Mi voltai a guardarlo. No, non poteva essere vero..non era possibile..
“Non ci credo…non lo hai fatto davvero, tu..tu hai paura di..”
Usagi mi carezzò il viso. Non mi ritrassi. Ero troppo sconvolto.
Guidò per i successimi 5 minuti carezzandomi il viso, mentre io cercavo di riprendermi. Come aveva reagito, takahiro? Come avrebbe reagito alla mia vista, adesso?
Col vomito in gola, vidi sorgere davanti a me l’edificio dove vivevano mio fratello e mia cognata. Davanti al portone, li vidi tutti e due. Guardai Usagi, terrorizzato come un bambino.
Lui mi prese la mano, e uscimmo dalla macchina.
“Io ti amo, Misaki..non devi avere paura di niente, se ci sono io..”
Io lo guardai. Che cosa, aveva fatto. Io pure avevo compiuto un gesto bello avventato, ma questo lo batteva, ai miei occhi. Lui, Usagi, che per anni aveva fatto di mio fratello il suo mondo ideale, aveva preso e da solo aveva confessato i suoi sentimenti per me, senza paura o riserva.
Mio fratello ci venne incontro. Mi osservò per qualche secondo, poi mi chiese:
“Sei felice, Misaki? Davvero felice?”
Io lo guardai, poi guardai Usagi, che ancora mi teneva la mano. E senza altri pensieri, risposi.
“Si..sono felice con Usagi, fratellone..davvero felice.”
Mio fratello, commosso e felice, ci strinse forte a se. E rimanemmo lì per un minuto lungo una vita, a godere di quel momento.
Al diavolo, pensai, Usagi era riuscito a farmela di nuovo. Che mente malvagia, era..
Di un suo errore, aveva tessuto un intricatissimo filo di eventi che avevano portato ad una conclusione tanto assurda quanto meravigliosa. Sta bene a fare lo scrittore pensai. Solo una fertile immaginazione può partorire simili opere machiavelliche.
Beh, niente male, pensai, per un week end. Avevo quasi rotto con l’amore della mia vita, mi ero creduto etero, ero quasi finito a letto con una ragazza ed avevo confessato a mio fratello di essere gay. Niente male, davvero..
“Ehi tu, Diabolik..” dissi burbero a Usagi, mentre quella sera tornavamo a casa. “vedi di rigare dritto, da ora in poi, intesi?”
“Parola di scout!” disse lui.
“Tu non li hai visti neanche da lontano gli scout..” ringhiai.

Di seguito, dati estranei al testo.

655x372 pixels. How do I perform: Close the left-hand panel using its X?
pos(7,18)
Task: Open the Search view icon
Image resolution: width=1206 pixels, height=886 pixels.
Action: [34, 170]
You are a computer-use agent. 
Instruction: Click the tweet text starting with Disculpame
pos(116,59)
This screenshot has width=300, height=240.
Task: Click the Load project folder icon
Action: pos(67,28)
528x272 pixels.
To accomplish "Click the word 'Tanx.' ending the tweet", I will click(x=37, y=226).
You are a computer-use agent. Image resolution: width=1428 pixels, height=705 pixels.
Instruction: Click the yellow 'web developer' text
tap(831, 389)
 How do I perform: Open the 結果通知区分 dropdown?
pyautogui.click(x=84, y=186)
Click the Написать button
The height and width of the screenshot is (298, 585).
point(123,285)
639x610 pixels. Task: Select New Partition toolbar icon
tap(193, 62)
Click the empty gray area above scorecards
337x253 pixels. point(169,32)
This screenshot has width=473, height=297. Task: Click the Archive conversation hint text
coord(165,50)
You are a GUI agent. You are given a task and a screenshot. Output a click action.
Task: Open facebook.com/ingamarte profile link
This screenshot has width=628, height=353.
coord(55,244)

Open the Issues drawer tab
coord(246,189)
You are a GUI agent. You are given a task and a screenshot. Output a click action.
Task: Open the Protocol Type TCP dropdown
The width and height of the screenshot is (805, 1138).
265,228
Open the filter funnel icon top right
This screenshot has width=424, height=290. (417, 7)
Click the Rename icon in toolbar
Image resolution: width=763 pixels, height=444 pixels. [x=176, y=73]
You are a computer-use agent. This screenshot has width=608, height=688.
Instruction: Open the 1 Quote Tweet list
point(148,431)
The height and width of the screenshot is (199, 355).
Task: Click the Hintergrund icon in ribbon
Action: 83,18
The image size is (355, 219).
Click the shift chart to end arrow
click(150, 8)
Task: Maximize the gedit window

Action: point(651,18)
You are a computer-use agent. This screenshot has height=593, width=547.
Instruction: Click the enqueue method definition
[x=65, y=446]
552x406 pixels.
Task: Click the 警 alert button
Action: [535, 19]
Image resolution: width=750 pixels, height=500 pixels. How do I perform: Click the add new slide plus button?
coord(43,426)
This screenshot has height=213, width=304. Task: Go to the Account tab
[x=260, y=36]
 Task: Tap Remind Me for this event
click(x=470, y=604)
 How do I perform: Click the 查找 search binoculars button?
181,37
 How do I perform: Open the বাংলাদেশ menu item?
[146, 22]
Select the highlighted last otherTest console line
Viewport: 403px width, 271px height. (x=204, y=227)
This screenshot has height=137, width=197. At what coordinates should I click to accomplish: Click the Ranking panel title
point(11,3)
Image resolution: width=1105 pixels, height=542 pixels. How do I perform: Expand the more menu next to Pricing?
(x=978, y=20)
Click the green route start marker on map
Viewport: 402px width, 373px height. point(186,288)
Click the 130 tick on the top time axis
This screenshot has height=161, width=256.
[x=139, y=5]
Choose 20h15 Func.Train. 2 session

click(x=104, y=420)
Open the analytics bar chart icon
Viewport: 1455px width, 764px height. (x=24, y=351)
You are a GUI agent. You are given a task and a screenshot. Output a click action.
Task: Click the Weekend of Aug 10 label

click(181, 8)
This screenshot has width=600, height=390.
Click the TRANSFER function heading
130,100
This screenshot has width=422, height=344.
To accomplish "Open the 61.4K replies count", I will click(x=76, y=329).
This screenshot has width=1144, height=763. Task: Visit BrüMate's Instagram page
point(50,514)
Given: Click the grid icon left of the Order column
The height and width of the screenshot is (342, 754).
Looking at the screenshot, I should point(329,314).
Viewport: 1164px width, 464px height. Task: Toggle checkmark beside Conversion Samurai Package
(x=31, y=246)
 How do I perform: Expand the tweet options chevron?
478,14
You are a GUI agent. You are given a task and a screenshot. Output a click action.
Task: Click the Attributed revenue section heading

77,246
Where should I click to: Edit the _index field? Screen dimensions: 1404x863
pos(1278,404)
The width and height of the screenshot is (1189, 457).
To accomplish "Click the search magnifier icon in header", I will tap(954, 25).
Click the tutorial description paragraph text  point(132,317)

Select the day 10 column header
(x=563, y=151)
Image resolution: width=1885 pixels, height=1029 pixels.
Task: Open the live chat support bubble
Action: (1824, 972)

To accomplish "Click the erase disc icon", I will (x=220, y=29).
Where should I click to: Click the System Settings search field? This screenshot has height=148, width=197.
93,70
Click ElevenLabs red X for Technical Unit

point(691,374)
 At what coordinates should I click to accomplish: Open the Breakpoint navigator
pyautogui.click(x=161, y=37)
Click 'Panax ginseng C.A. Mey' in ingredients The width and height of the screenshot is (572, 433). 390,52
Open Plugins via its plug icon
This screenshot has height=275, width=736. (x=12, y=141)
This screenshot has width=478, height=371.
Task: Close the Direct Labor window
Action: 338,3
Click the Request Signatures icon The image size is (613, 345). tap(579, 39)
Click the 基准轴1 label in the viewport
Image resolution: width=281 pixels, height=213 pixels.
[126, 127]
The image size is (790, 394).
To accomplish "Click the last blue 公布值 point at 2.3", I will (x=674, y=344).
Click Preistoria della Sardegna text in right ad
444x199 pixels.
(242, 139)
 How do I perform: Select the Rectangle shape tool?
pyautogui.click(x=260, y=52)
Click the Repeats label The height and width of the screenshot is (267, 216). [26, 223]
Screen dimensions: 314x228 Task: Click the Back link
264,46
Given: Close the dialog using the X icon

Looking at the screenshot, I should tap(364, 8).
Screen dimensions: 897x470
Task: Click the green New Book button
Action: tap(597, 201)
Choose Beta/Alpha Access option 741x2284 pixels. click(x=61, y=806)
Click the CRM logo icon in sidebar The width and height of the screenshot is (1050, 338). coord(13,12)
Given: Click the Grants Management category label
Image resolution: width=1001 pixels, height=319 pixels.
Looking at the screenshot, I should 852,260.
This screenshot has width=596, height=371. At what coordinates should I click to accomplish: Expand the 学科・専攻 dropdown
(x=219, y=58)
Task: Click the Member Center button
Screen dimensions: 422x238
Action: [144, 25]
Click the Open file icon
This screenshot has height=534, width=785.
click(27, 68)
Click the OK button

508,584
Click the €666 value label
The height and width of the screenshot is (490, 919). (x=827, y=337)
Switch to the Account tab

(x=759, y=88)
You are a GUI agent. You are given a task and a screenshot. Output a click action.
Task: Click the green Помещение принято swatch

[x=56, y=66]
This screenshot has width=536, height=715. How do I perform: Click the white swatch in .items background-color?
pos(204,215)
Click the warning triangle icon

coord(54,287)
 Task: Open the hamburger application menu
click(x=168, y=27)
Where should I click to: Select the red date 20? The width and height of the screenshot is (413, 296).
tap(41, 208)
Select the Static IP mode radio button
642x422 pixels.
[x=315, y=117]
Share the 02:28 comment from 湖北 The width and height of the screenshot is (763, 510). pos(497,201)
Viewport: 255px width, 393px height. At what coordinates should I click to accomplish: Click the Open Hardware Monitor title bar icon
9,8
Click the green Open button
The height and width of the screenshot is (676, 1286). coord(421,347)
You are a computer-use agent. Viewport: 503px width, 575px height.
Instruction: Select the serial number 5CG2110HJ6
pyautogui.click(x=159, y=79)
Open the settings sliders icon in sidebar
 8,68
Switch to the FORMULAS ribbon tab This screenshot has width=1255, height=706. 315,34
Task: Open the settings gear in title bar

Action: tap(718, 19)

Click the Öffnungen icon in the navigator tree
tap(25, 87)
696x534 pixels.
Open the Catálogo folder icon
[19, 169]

“E’ vero, troppo fango..” rispose lui.
“Beh chissene, sono serio! Uff..il prossimo week end ci andiamo a vedere un film, niente parenti..”
“Mh..no, ho altri programmi.”
Lo guardai, incuriosito. E stranamente..allarmato.
“Che hai in mente?”
Lui mi sorrise.
“Hai cercato di tradirmi, signorino..direi che devi pagare pegno..”
“Ma..ma mi hai spinto tu a farlo! E poi ne è venuto fuori qualcosa di buono!” protestai.
Usagi annui.
“vero. E’ per questo che lascio passare la settimana. Ma questo week end..verrai punito.”
Maledetto Usagi, pensai mentre col dito mi carezzava il collo. Lo so io, come verrò punito..e non ho manco la colpa, maledizione! Vendetta..vendetta..VENDETTA!